There are technologies to help. All related to nanotechnology. One is HSA, or High Surface Area materials. Capacity of an electric battery is proportional to the active surface area inside it. With special HSA compounds, we can roll significantly more surface to form a battery of a given size. But 3-5 times does not make a change. We need two orders of magnitude more. We will probably not get to that level, until we master nano fuel cells based on hydrogen, or, even better, nano - confined nuclear fusion.
As a follow up - I often see smiles whenever I mention the concept of a nano - confined nuclear fusion. But believe it or not, this is not pure science - fiction. I know at least one company working on that.
ReplyDeleteSee the patent application by Cris Cooper: http://www.faqs.org/patents/app/20090123789
There is disclosed articles for and methods of confining volatile materials in the void volume defined by crystalline void materials.
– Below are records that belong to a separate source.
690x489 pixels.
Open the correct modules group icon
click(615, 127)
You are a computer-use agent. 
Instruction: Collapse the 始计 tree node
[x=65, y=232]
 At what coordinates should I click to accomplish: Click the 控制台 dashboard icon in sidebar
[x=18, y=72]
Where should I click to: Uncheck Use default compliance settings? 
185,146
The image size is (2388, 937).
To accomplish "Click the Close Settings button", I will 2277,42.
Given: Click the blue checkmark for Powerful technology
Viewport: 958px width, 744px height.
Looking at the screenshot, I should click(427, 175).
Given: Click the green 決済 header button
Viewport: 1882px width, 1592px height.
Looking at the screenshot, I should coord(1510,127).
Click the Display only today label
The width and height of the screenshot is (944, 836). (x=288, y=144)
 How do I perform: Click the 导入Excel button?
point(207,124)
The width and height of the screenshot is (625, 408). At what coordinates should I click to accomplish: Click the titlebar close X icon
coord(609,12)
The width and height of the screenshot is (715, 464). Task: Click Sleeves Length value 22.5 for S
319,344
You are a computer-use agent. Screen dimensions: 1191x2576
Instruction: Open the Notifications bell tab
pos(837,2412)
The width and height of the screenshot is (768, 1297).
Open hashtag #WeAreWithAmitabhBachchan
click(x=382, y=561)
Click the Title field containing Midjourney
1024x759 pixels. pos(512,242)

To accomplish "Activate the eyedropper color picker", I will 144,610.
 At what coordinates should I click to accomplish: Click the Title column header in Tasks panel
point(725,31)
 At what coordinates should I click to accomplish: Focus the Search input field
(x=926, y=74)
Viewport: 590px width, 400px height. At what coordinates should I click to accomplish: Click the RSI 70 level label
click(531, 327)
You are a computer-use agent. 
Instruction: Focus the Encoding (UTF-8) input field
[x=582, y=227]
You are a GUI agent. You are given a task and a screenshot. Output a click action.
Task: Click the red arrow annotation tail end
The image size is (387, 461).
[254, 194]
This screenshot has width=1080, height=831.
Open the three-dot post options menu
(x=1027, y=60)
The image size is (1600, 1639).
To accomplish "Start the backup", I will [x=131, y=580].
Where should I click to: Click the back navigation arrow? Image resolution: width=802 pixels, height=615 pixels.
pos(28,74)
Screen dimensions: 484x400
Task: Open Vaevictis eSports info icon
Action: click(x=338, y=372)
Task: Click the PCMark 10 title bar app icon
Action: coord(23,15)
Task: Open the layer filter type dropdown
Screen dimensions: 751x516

In one embodiment, the hydrogen isotopes are confined inside carbon nanotubes for storage and the production of energy. There is also disclosed a method of generating various reactions by confining the volatile materials inside the crystalline void structure and releasing the confined volatile material. In this embodiment, the released volatile material may be combined with a different material to initiate or sustain a chemical, thermal, nuclear, electrical, mechanical, or biological reaction.